You can buy the full Africa energy outlook, but I suggest you check out the key takeaways first.
Wind Outlook
+ Offshore wind to become a $1 trillion industry – IEA
The Offshore Wind Outlook 2019 is an excerpt from the IEA’s World Energy Outlook 2019.
The IEA finds that global offshore wind capacity may increase 15-fold and attract around $1 trillion of cumulative investment by 2040. This is driven by falling costs, supportive government policies and some remarkable technological progress, such as larger turbines and floating foundations. That’s just the start – the IEA report finds that offshore wind technology has the potential to grow far more strongly with stepped-up support from policy makers (IEA).
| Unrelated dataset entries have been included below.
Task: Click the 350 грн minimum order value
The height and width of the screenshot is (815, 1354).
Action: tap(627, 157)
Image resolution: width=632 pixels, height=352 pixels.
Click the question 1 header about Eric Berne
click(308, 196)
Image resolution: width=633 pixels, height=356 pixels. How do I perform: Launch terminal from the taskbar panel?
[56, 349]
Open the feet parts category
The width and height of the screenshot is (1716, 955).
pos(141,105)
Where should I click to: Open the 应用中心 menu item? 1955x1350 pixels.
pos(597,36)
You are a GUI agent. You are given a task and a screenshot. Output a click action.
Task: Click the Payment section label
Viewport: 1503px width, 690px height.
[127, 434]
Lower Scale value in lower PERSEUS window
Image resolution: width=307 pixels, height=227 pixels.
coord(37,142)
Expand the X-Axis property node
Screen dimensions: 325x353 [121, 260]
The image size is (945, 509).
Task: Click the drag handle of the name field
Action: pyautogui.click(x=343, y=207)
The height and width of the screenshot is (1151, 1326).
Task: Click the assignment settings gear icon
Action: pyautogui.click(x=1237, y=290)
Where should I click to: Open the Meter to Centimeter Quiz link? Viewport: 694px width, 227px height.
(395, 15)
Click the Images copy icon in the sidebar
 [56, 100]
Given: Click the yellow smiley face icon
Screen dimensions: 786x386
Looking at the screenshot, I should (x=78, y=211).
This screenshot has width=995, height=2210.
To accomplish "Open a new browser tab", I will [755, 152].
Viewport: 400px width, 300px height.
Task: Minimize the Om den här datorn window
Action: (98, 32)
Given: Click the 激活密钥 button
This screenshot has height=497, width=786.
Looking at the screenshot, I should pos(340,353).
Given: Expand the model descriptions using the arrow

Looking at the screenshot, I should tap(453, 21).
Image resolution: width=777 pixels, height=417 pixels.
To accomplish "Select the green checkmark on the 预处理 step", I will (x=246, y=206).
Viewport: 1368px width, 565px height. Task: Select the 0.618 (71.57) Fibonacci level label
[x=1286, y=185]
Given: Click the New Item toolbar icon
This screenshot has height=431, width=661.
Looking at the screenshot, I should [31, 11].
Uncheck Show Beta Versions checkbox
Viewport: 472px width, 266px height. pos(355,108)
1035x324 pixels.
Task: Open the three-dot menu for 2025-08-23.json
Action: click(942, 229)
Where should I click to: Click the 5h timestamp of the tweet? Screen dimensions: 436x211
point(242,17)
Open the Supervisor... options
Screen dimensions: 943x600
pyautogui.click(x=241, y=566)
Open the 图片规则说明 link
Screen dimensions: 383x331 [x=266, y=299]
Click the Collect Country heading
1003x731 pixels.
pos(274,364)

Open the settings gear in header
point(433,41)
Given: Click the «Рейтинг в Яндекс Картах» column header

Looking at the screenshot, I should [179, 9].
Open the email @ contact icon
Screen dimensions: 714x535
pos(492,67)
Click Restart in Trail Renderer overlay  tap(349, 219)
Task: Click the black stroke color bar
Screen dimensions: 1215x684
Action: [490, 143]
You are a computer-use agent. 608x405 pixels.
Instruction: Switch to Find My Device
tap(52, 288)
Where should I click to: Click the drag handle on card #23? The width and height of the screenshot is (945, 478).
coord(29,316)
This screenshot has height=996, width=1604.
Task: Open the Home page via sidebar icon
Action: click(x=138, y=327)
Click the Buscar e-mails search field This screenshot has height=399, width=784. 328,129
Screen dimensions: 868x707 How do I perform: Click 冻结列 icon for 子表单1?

“Today, offshore wind capacity in the European Union stands at almost 20 gigawatts. Under current policy settings, that is set to rise to nearly 130 gigawatts by 2040.”
“China is also set to play a major role in offshore wind’s long-term growth, driven by efforts to reduce air pollution.”
“By around 2025, China is likely to have the largest offshore wind fleet of any country, overtaking the United Kingdom. China’s offshore wind capacity is set to rise from 4 gigawatts today to 110 gigawatts by 2040. Policies designed to meet global sustainable energy goals could push that even higher to above 170 gigawatts.”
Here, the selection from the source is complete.